When I think of the north west, I think of cafés, butchers, fresh fruit and veges, wineries, surf beaches, hot pools, horses, calf clubs and pet lambs.
Mountain bike and motor-cross parks are among the best in New Zealand. Cropping and livestock farming are still important businesses. And new housing developments.
Living in north west Auckland is a dream come true for first home buyers, families and life stylers. It should be a good place to run a small business, because there is plenty of business land close to where people live, and close to State Highway 16 connecting Auckland and Northland.
The region was identified as a high growth area in council plans going back decades, and in the 2015 Auckland Unitary Plan, so we rightly assume when a council zones land for housing and for business, roads and infrastructure will be provided in a timely fashion.
But local roads constructed over 100 years ago for bullock carts now carry 10-15,000 vehicles per day, and over 36,000 per day on State Highway 16 through Kumeu and Huapai.
Local roads are not only unsafe, but they are also so poorly maintained that an enterprising local lad has taken to spray painting explicit content around potholes to troll Auckland Transport into fixing them.
Flooding a few weeks ago revealed that drainage networks are totally inadequate for growth that has already occurred, let alone for the next 30 years and thousands more homes and businesses.
For decades, successive councils and governments ducked their responsibilities to this high growth area, while taking development contributions, taking fuel excise duty and road user charges, and taking GST on new building and local business turnover.
The long awaited SH16 Kumeu-Huapai bypass has no start date, the project is still in a planning phase. Plans to extend the shiny AT electric trains even to Kumeu are also years away. Old bridges and undersized culverts cause flood water to back up into businesses and homes.
So, we rightly ask, why is our community treated this way, while Government proudly announces a $780 million cycle bridge across the Waitemata, a multi-billion dollar light rail to the airport, and Auckland Council insists on painting town centres blue, while taking out precious parking?
In answers to questions from ACT about projects to relieve congestion in the North West, the Minister of Transport belatedly confirmed NZTA would extend an express bus service as far as Westgate, kindly described as “a little bit better” by the Greater Auckland advocacy group.
On 27 July 2021 there was a photo opportunity with Ministers, the Mayor and allied councillors holding shiny new spades, although they haven’t secured the land for the bus stations, they don’t have the consents, and construction has still not started anywhere on the bus route.
The token bus service won’t reach the rapidly growing communities in Kumeu, Huapai, Waimauku and Helensville, or provide capacity to connect Riverhead and Hobsonville. Nor will it address the most important issue - there is simply not enough road capacity, enough lanes, for traffic and freight, a situation which has got steadily worse for the past 20 years.

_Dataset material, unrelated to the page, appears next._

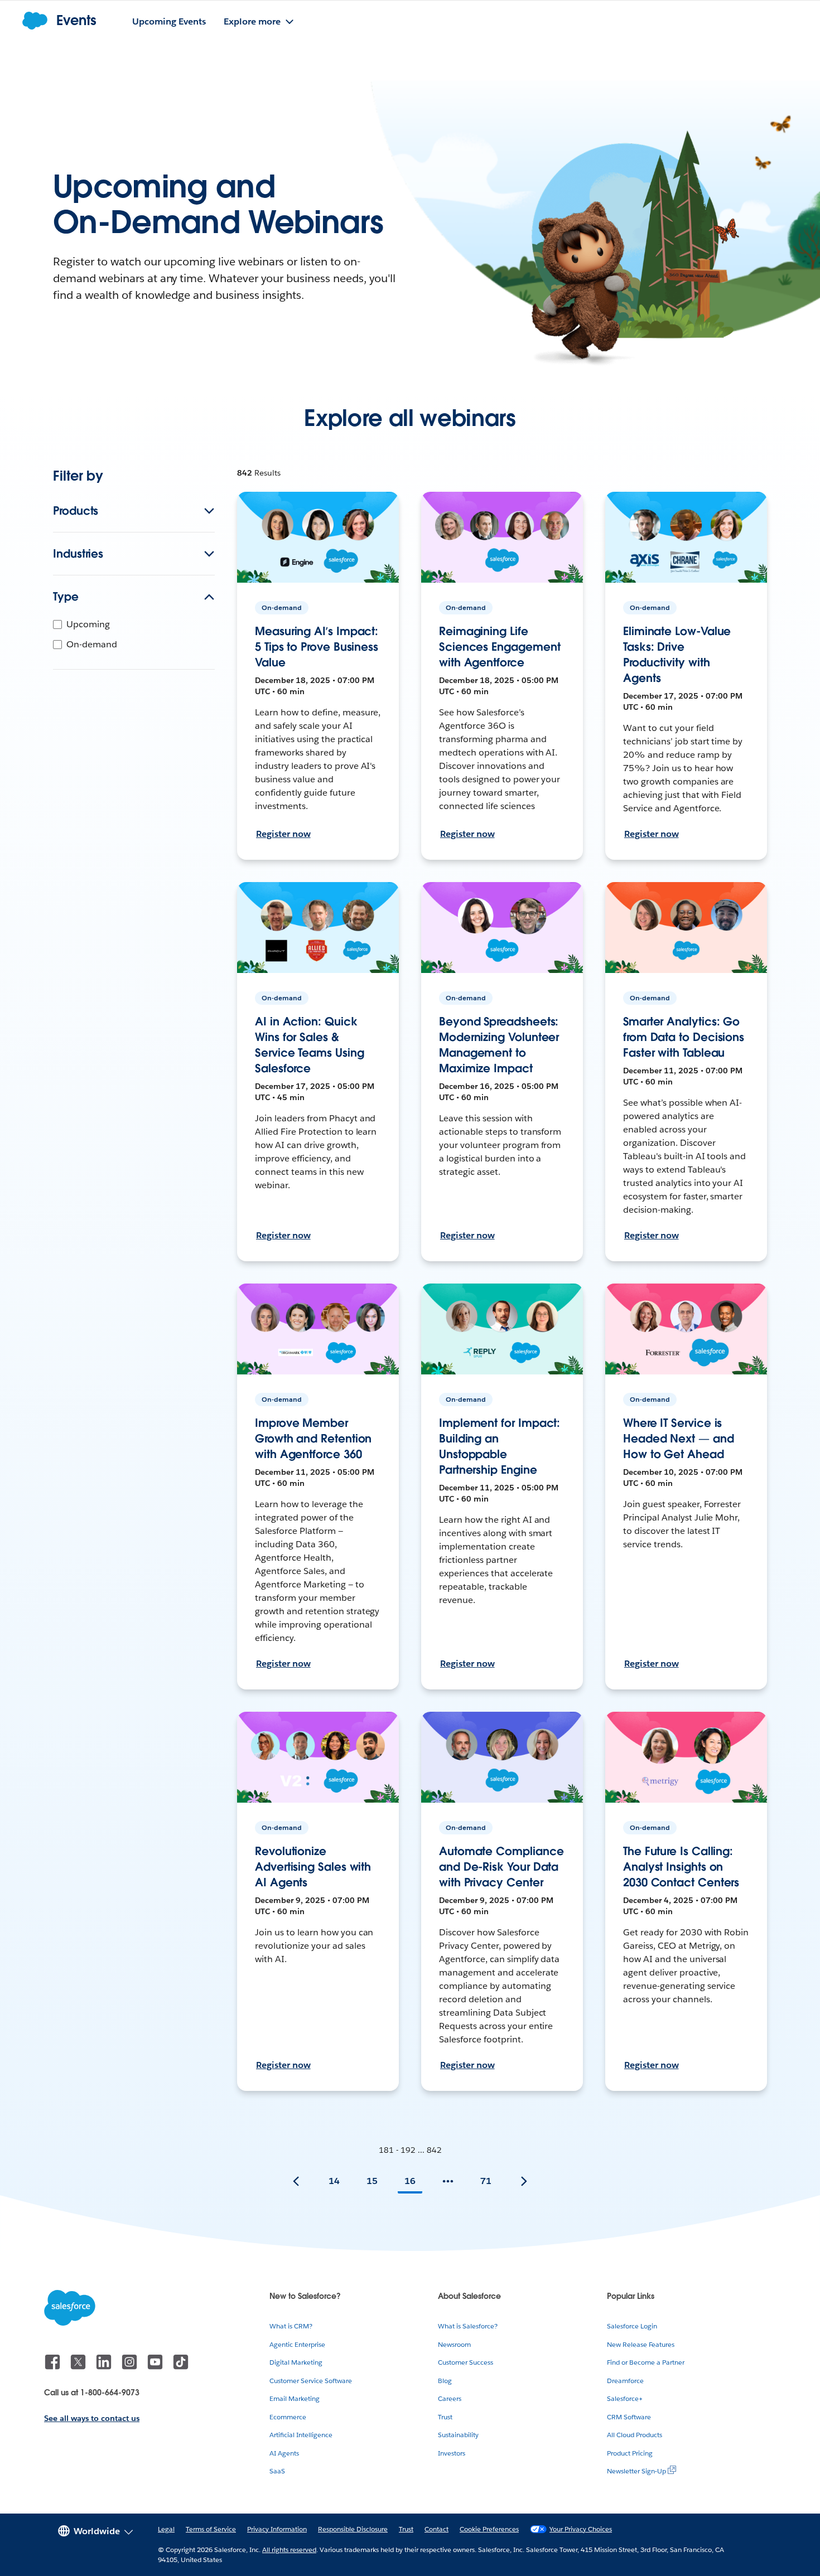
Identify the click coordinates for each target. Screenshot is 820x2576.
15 (372, 2181)
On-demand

That’s because announcements about what to build, and decisions about what infrastructure to ignore, are based on political calculations, not on what is needed. The Minister of Transport confirmed to ACT that only 27% of NZTA funds will be allocated to roads between 2021 and 2024, although 100% of the revenue comes from road users.
Over 70% of NZTA funds will be allocated to maritime and rail projects, increasing to nearly 80% in the 2024 to 2027 period. This does nothing to solve the current congestion and growth problems, but it does help the Government meet their self-imposed climate targets.
This will only change when decision making is taken away from politicians.
ACT proposes a system of 30-year infrastructure partnerships between regional and central government. These partnerships would leverage the advantages of local and central government. Councils have the local knowledge to design and prioritise infrastructure intelligently. They are directly accountable to local voters and understand the needs of their constituencies.
Meanwhile, central government, through the Infrastructure Commission, would be responsible for assessing the performance of these partnerships against pre-determined and agreed metrics, like population growth, road fatality rates, and congestion levels.
The Government would also be entitled to withhold funding from councils which consistently failed to meet road safety targets or congestion reduction goals.
They also set town plans which guide how growth will happen. However, they are limited by inflexible funding rules, which make them heavily reliant on property rates and reduce their ability to cope with growth.
By contrast, the Government has access to cheaper debt funding and the ability to spread risk across a larger balance sheet. By matching Government funding with local knowledge, we can get more and better infrastructure built.
Also, the long-term nature of these plans will insulate infrastructure from political pressures. Infrastructure, with its very long-time horizons, is profoundly unsuited to decision-making by political leaders, beset by three-year tunnel vision. By setting plans decades in advance, we can avoid the on-again, off-again uncertainty created by the political cycle which deters councils and private infrastructure investors from undertaking ambitious projects.
New Zealand’s pioneering spirit has not changed since the 1970s. We have simply suffocated it under layer upon layer of government regulation and intervention in the name of ‘sensible’ town planning and other well-intentioned, but ultimately foolhardy attempts at social engineering.
We need fundamental reform in our regulatory settings to allow building and attract investment. We need sensible apolitical management of local and central government infrastructure assets. That is what ACT’s strategy for housing and infrastructure will deliver.